Komşunun yaşıtımız kızları da bir başka heyecan olmaya başlamıştı. Onların babasının elini öpmeye gittiğimizde yedi dağın çiçeğini andıran anasının diktiği basma entarinin içinde şöyle kaçamakla göz göze gelince dizlerimiz kesilir, kalbimiz çarpıntıdan dışına çıkacak gibi olurdu.
Bayram yerleri vardı her şehirde ve kasabada. Büyüklerin elleri öpülür paralar toplanır hava da sıcak ve güzelse çocuklar doğru soluğu orada alırdı. Çocukların sesi park yerindeki kuşların sesi gibi cıvıl cıvıl, güzel ve tatlıydı.
Azıcık büyümüş kızlar bayram yerine gönderilmezdi. O zaman kadınların kızların dışarı çıkması pek adetten değildi. Haftada bir, biraz uzaktaki komşuya giderlerse o hanımlara gezgiç denirdi.
Rahmetli dayım İsmet Mat elini öpünce, gümüş bir liralıklar vardı ondan verirdi. Bu para çocuklara verilen en büyük para idi zannederim.
Size biraz da bayram yerlerini anlatayım; öyle kalabalık olurdu ki iğne atsan yere düşmezdi. Pamuk şeker, yarım kabağa saplanmış elmaların yüzüne şeker kaplanır dom dom şekeri diye satılırdı. Dövme dondurma kar dolu fıçının içinde döndürülerek yapılır, kar Köse Dağından eşeklerin sırtında getirilirdi.
Şurupçular sırtında gayet süslü pirinçten yapılmış elbiseleri ile vişne şurubu, ayran satardı. Bir tarafta salıncaklar, bir tarafta mafe denilen döner dolap vardı. Çocuklar bunlara binmek için sıra beklerlerdi.
Tel de kayılırdı. Bunu babam kurardı. 30-35 metre boyunda örgülü çelikten, parmak kalınlığındaki tel meyillice gergin bağlanır, yukardan tekerlekli makara ile çocuğu iyi tut diye tembih edilerek çocuklar salınırdı. Aşağı başta onu bir adam incitmeden tutmaya çalışırdı. Bunda kaymak cesaret işiydi yine de çocuklar sıra beklerdi. O kayışta insanın yüreği erir gibi bir his doğardı.
Bayram yeri şimdiki Ziraat Bankasının olduğu yerde kurulurdu. Faytonlar da dolmuş yapar çocukla hastaneye kadar beş kuruşa götürülüp getirilirdi.
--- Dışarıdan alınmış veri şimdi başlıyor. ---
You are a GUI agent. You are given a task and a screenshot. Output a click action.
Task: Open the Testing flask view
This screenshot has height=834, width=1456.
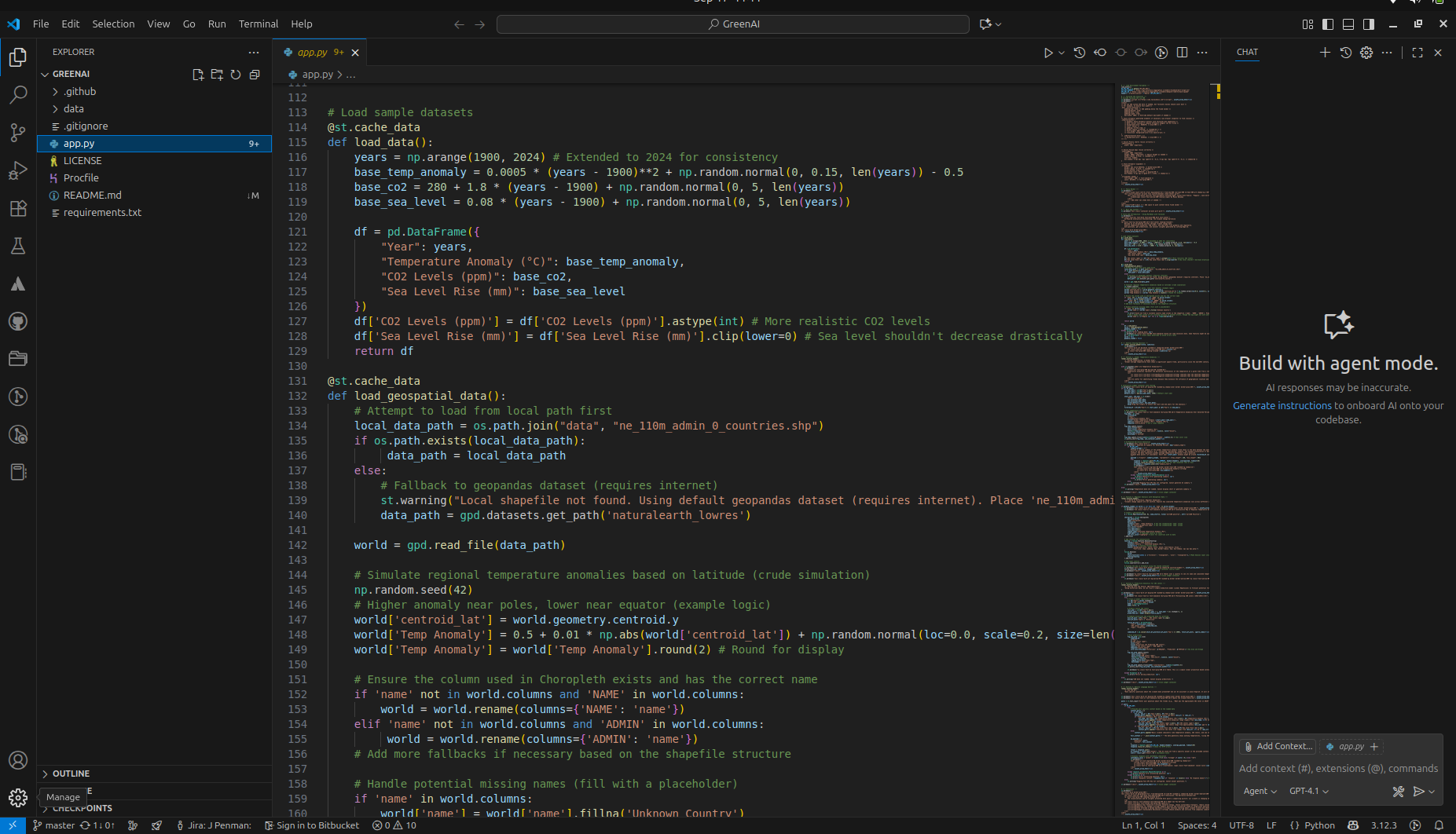(18, 246)
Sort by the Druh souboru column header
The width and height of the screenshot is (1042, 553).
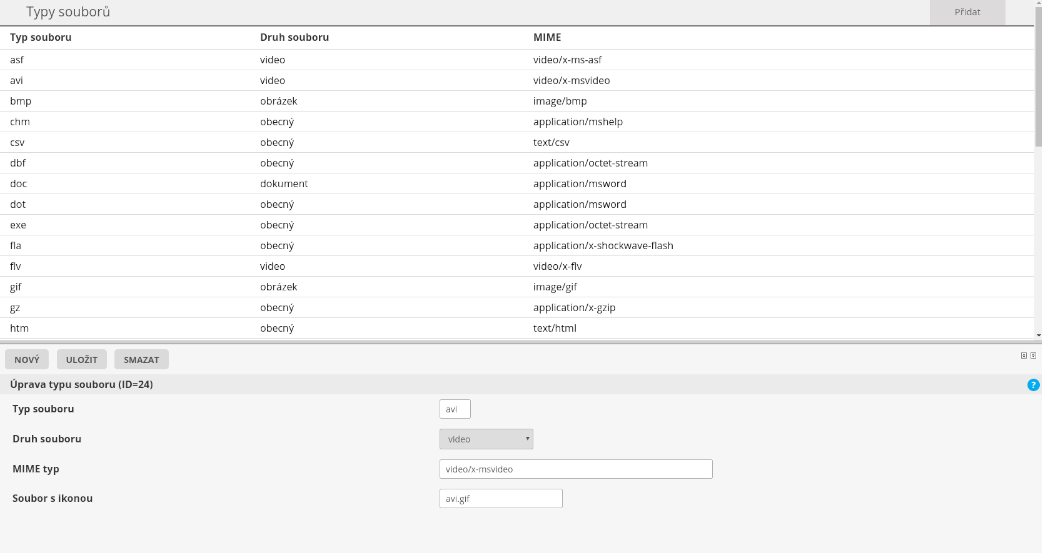294,38
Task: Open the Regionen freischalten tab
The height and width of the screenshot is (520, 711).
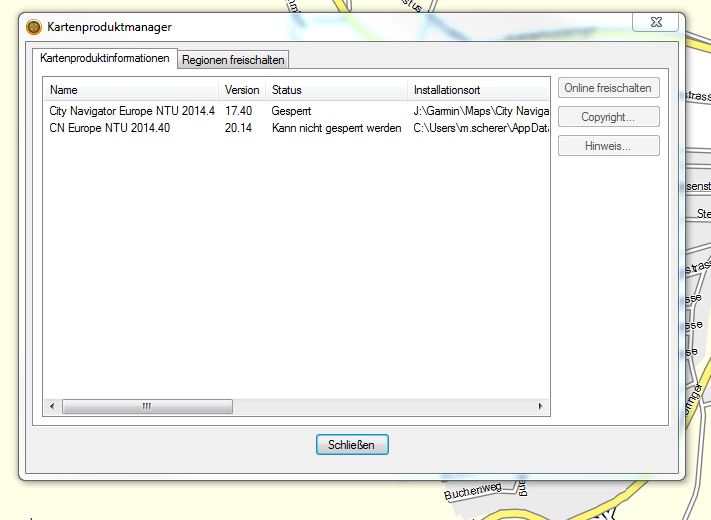Action: click(x=233, y=60)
Bazı çocuklar faytonun arkasına asılır, faytona binen çocuklar faytoncuya arkaya bir kamçı diye seslenirler, faytoncu kamçıyı faytonun arkasına şöyle bir yalandan şaklatırdı. O faytonlar ne kadar süslü, atlar ne kadar çok bakımlıydı. Bayramda atların yeleleri taranır, kuyrukları topuz yapılır ve faytonların pirinç olan yerleri parlatılırdı.
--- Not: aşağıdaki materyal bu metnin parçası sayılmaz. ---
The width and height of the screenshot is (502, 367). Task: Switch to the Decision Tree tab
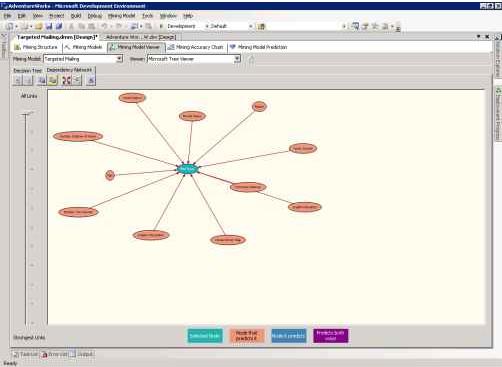(x=28, y=70)

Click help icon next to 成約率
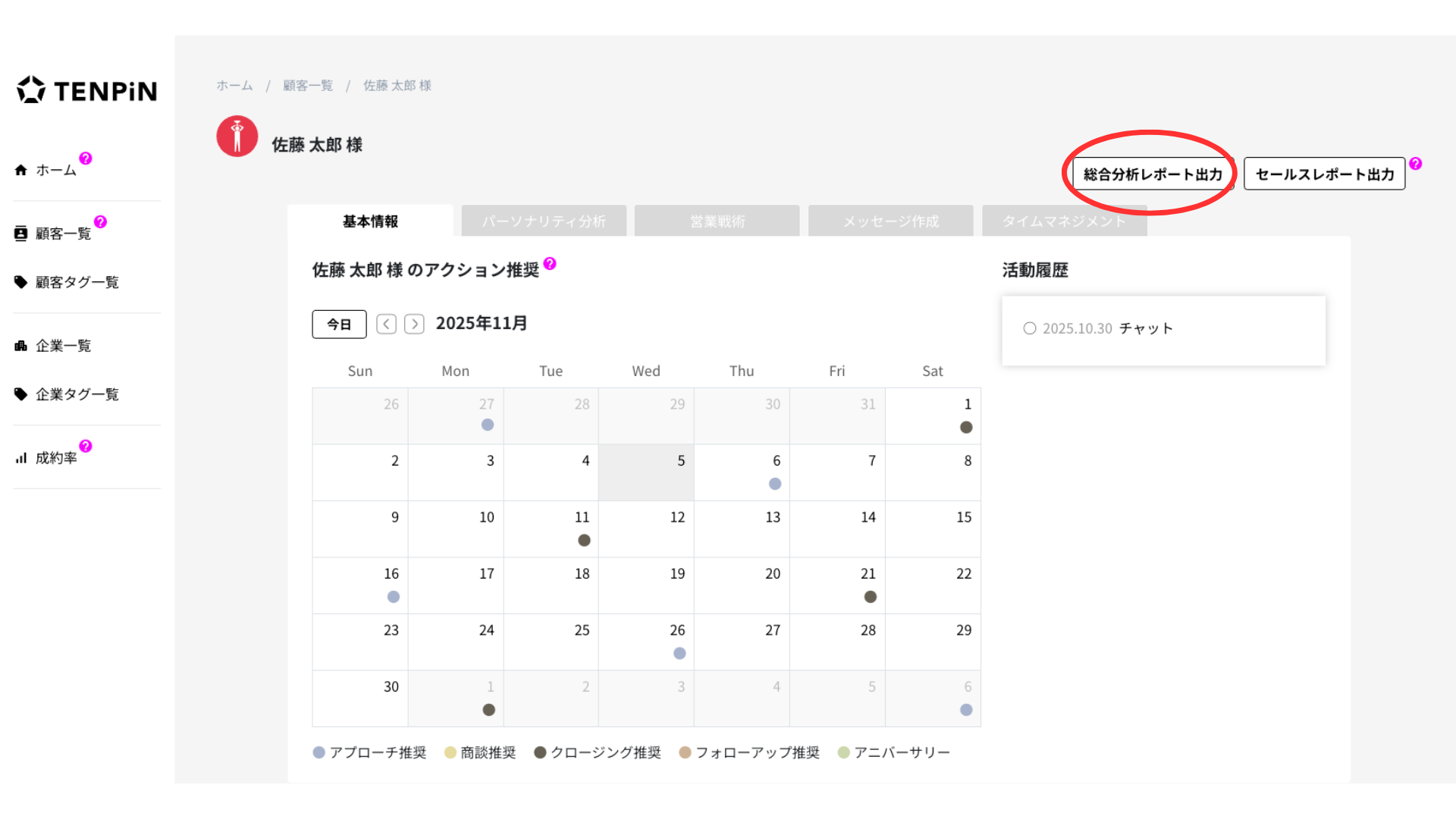[x=86, y=446]

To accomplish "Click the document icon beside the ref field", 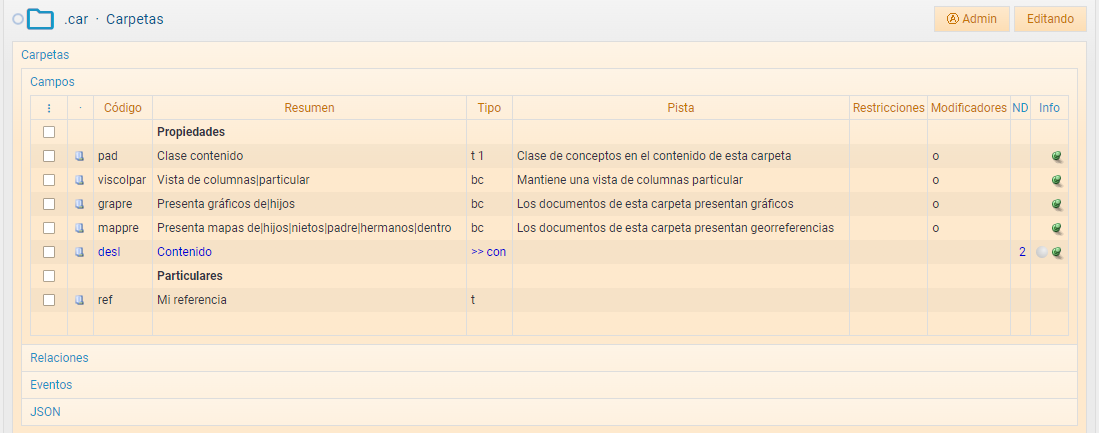I will 80,300.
Bayramın 2 .nci 3. ncü günleri sinemaya gidilirdi, sonradan kadınlar matinesi günleri de yapılmaya başlandı. Bayramların tatili böyle uzatılıp 8-10 gün yapılmazdı, esnaf 2’nci 3’üncü günü dükkanını açardı. Memur hiçbir zaman hakkı olan tatilden başka ek günü kabul etmezdi.
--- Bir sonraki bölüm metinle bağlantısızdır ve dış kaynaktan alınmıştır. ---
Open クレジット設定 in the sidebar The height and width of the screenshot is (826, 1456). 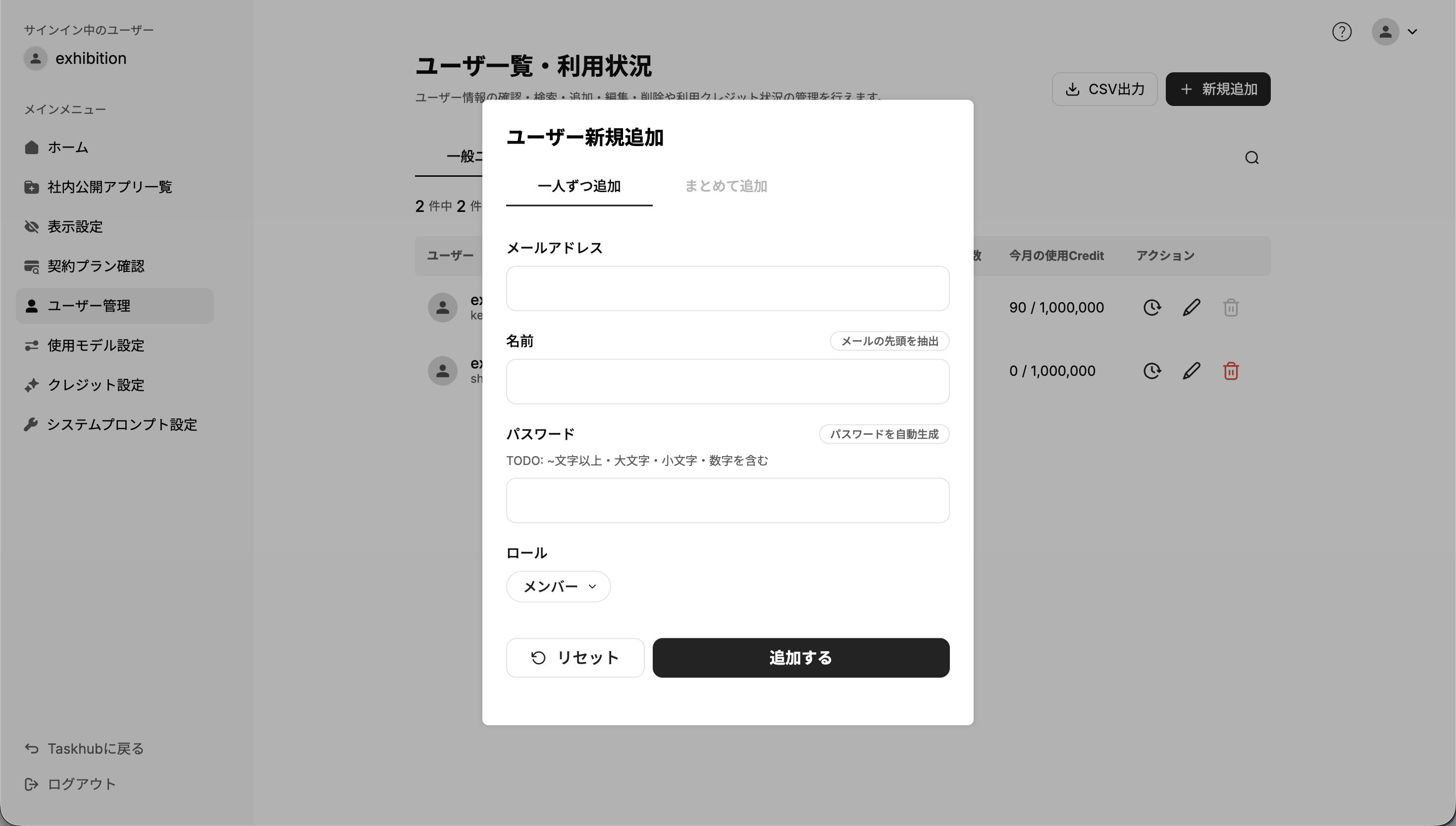point(95,385)
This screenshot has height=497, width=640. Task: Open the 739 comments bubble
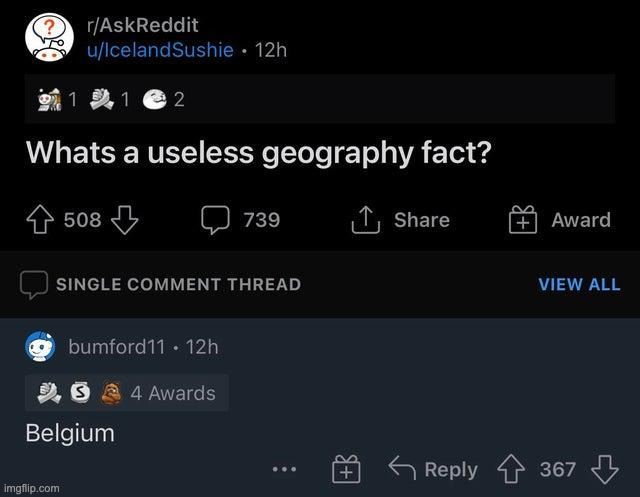coord(216,220)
Vazife aşkı o insanlarda başkaydı. 30-40 sene memurluk yapan insanlar bir gün ne rapor alırlar ne de işe geç kalırlardı ve bu onların en büyük övünç ve gurur kaynaklarıydı. Şimdi böyle insanlar kalmadı. Bizden 10-15 yaş büyük insanlar bile parmakla gösterilecek kadar azaldı, tabiri caizse antika oldu.
Bizler hiçbir zaman o heyecanları o bayramları bir daha yaşayamayacağız. Bu günkü çocuklar da maalesef yaşayamıyorlar. Çocuklar artık dört duvar arasında, televizyon başında veya evden kaçan, sözde tatil yapan ailelerinin yanında hürriyetsiz insanlar gibi bayram yapıyorlar. Sokakta oynayıp çocukluğun tadını çıkaramıyorlar.
Okullar lüzumsuz bilgilerle donatılmış halde. Çocuklar dershane ile okul arasında koşup duruyorlar aynı yarış atları gibi.
Bizler hiçbir zaman genç veya çocuk olamayacağız, ama onlar inşallah ihtiyarlığın tadını sıhhatlice çıkarırlar, mutlu olurlar.